The current study has several limitations to be consider. Firstly, parents/carers in this study self-selected and so may not be representative of the population as a whole. Indeed, the parents who were more engaged with support services and online communities were more likely to have been targeted. It is also possible that those who had a more positive experience may not have felt the need to participate. Secondly, as the survey was online and only available in English, some parents/carers may not have had access to the necessary technology; thus, it is possible that the families who are most isolated were not reached. Thirdly, this study only captured the views of parents/carers, and not CYP themselves, meaning that some vital experiences may have been missed.

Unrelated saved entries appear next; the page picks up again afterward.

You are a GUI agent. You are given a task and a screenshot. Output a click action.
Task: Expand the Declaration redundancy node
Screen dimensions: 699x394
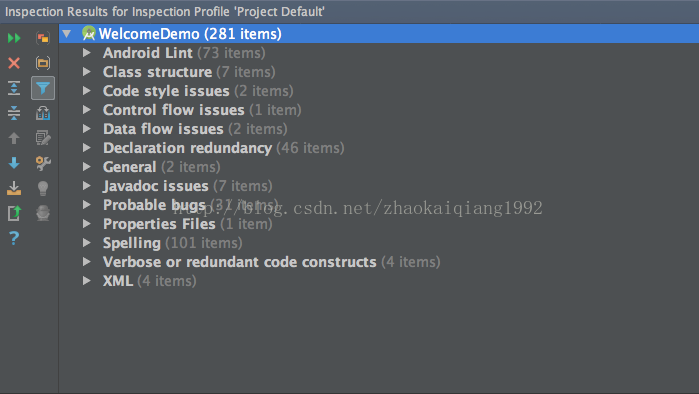[87, 148]
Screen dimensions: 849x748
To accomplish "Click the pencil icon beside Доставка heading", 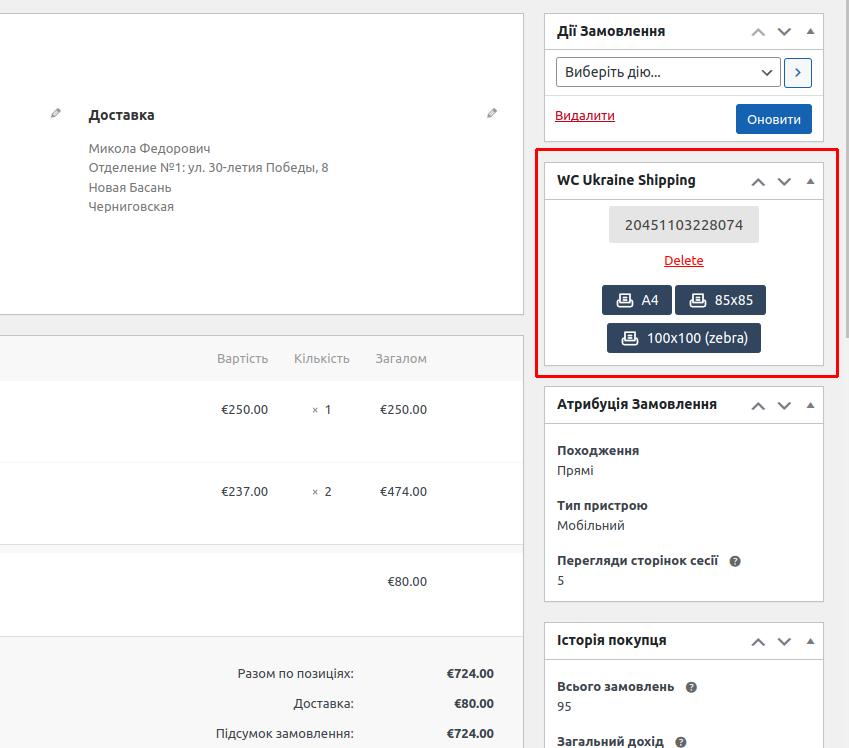I will [x=492, y=114].
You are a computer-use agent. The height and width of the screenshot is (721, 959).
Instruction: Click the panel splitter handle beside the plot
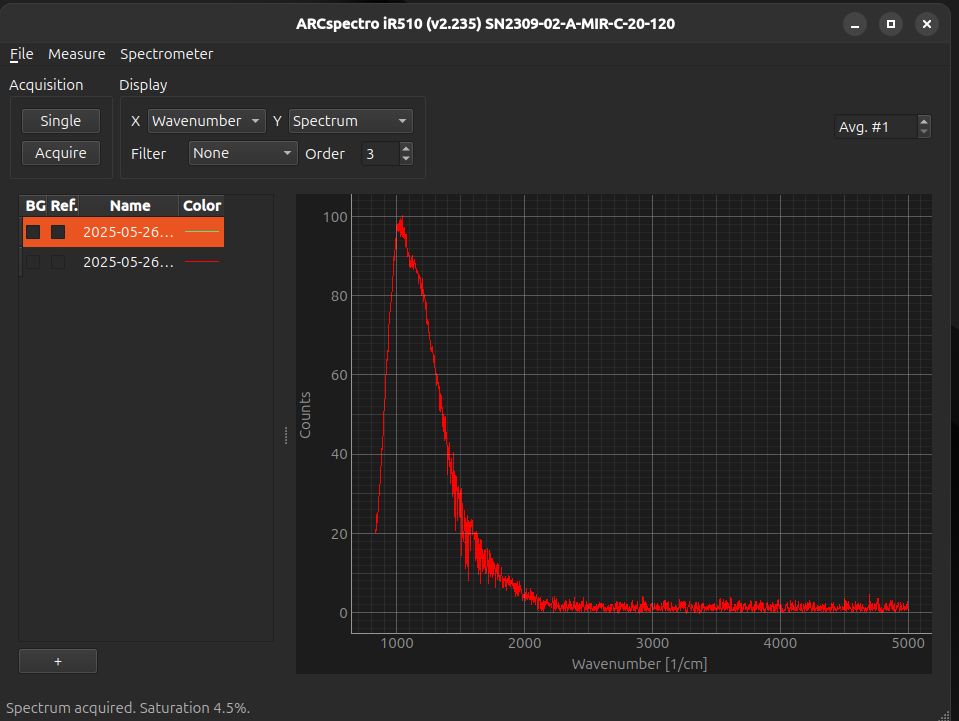pos(286,435)
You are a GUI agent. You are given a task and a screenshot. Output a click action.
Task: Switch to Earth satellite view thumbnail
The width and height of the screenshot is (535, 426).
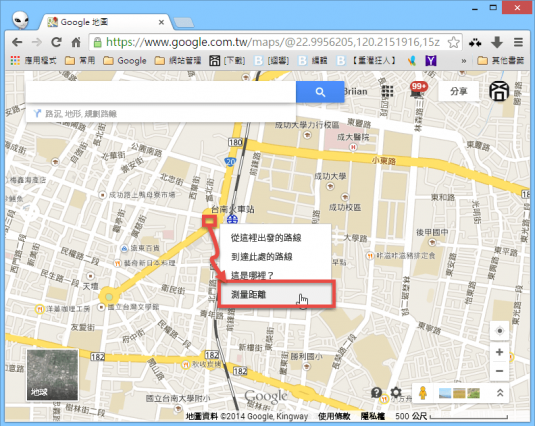coord(53,374)
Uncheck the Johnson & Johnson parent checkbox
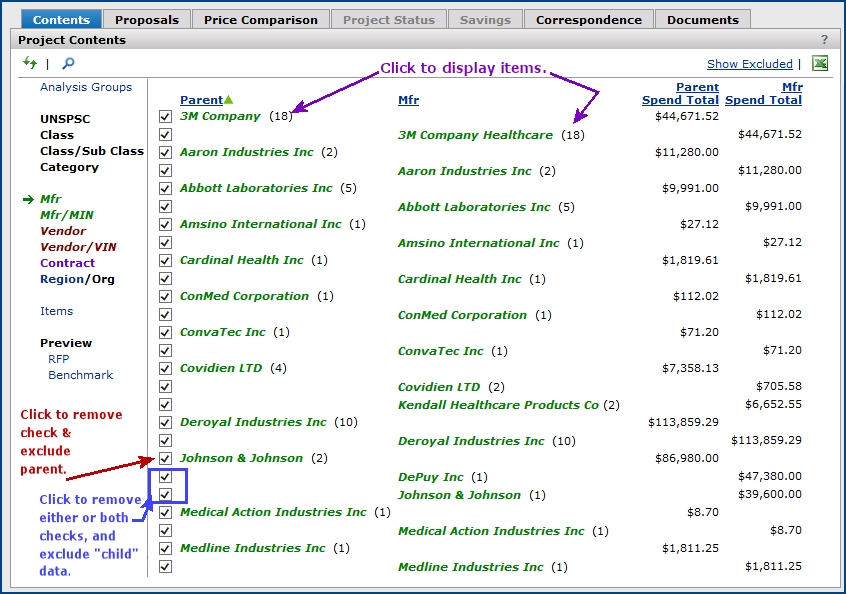Screen dimensions: 846x594 165,458
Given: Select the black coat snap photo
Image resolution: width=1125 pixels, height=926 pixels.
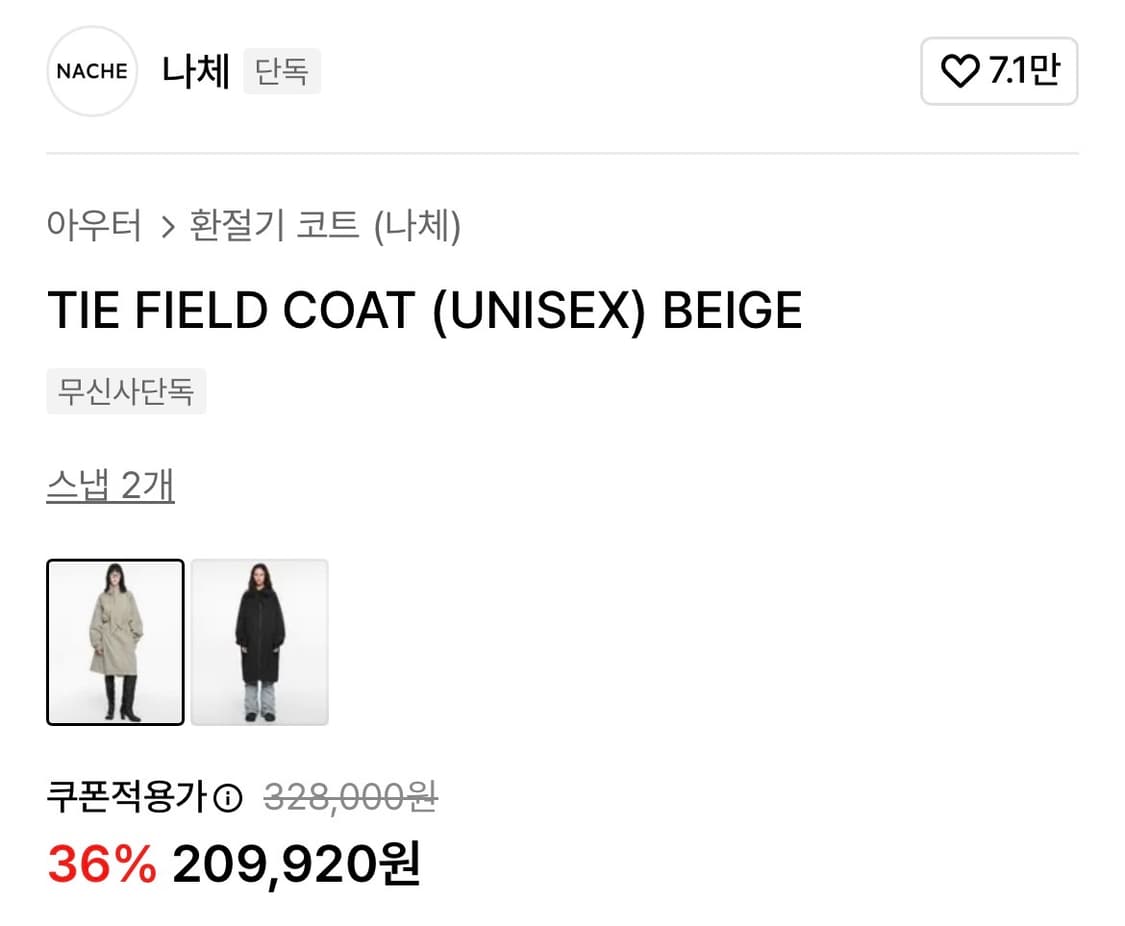Looking at the screenshot, I should 259,641.
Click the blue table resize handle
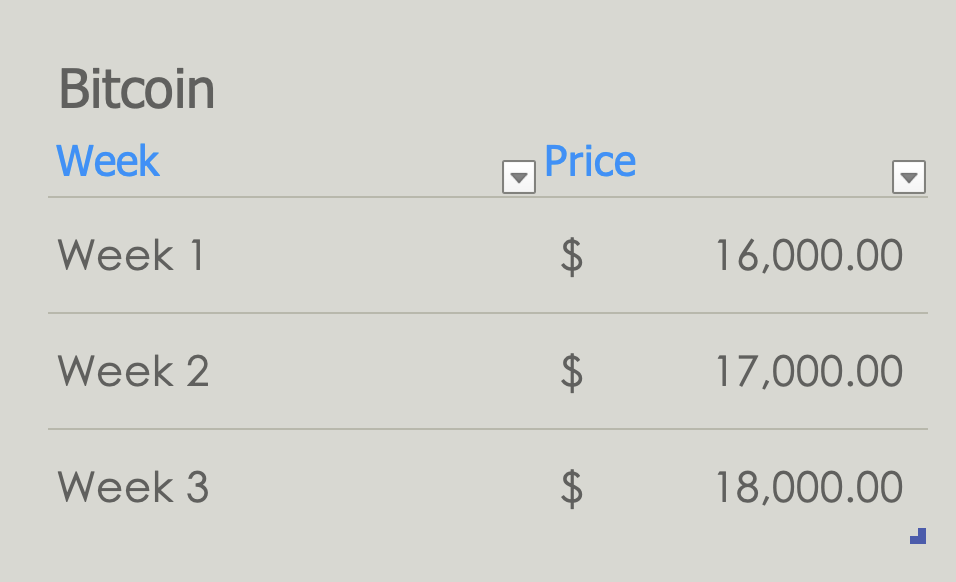The width and height of the screenshot is (956, 582). click(x=916, y=535)
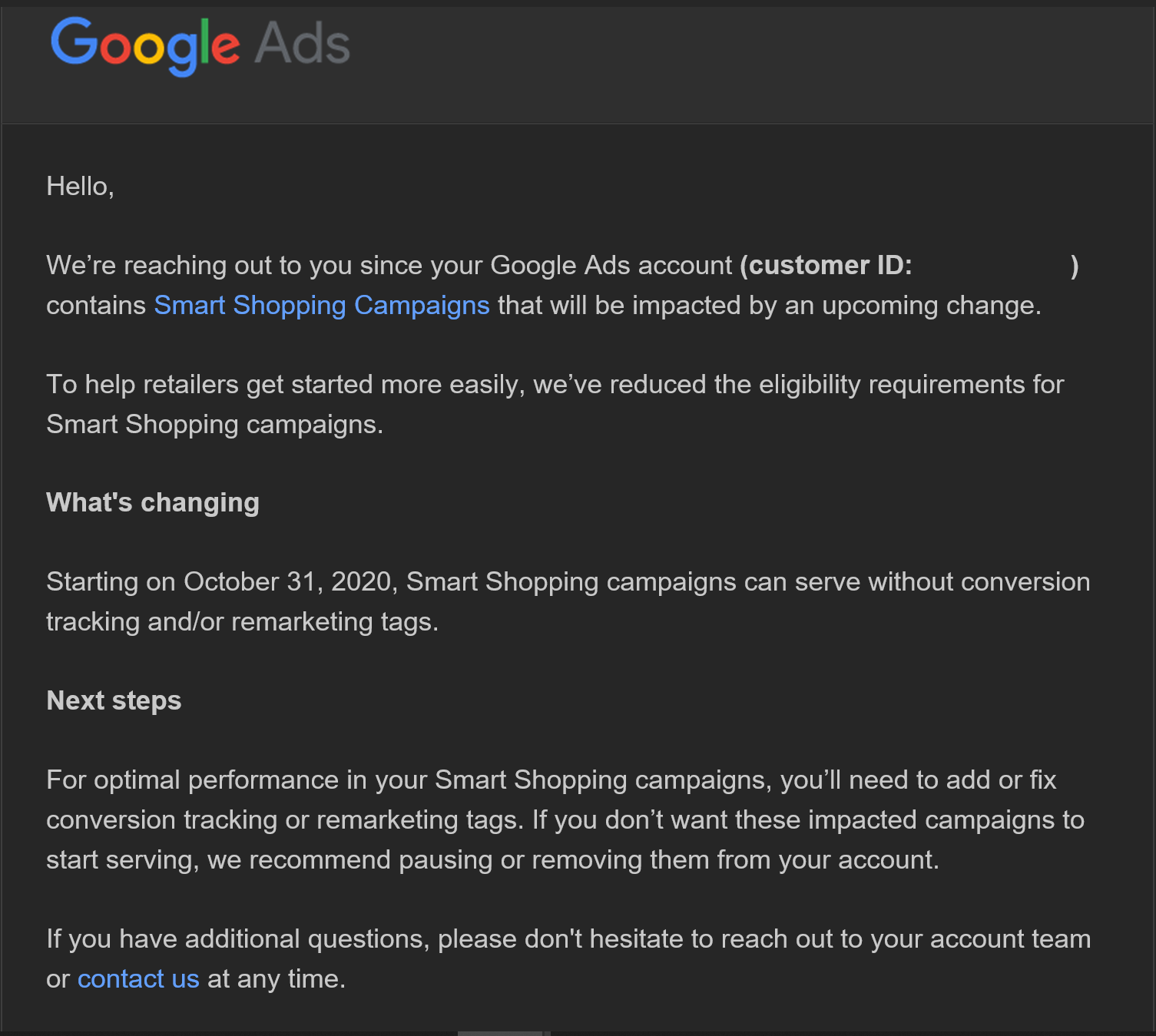This screenshot has height=1036, width=1156.
Task: Click the sentence about reduced eligibility requirements
Action: tap(555, 404)
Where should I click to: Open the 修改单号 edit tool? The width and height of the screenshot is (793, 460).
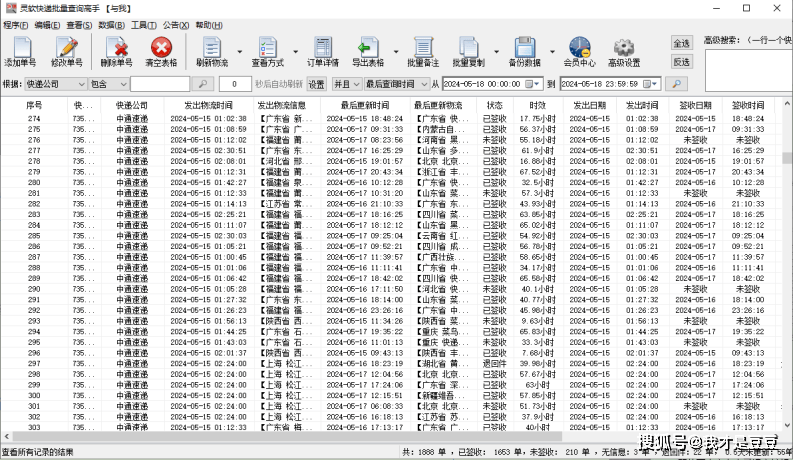[67, 48]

Fourthly, limited demographic information was collected from parents, meaning that any disparities in factors such as income level, rurality, availability of healthcare services, and cultural backgrounds were not captured.

Conclusion

This study underscores the significant challenges faced by parents supporting their autistic child when experiencing mental health difficulties in the UK. The findings highlight the profound emotional and physical toll on parents, including stress, exhaustion, and isolation, exacerbated by long waiting times, inadequate support services, school-induced emotional burden, and a lack of understanding of autism within mental health and educational systems. Parents were often left to manage their child’s mental health needs without sufficient professional support, leaving them with little quality of life while also holding the worry, risk, and responsibility of keeping their child safe. There is an urgent need for more neurodiversity informed, personalised approaches to supporting autistic CYP and their families, along with timely access to effective interventions. Greater awareness and training for healthcare and education professionals, alongside clearer support systems and improved service infrastructure, are critical in addressing these issues. By ensuring earlier intervention and reducing systemic barriers, both the mental health of CYP and the wellbeing of their families can be significantly improved, ultimately fostering better outcomes for all involved.

Acknowledgments

We would like to thank all of the parents/carers who have shared their views, experiences, and time with us. We would also like to thank the parent advisors and young people we consulted to help design the study.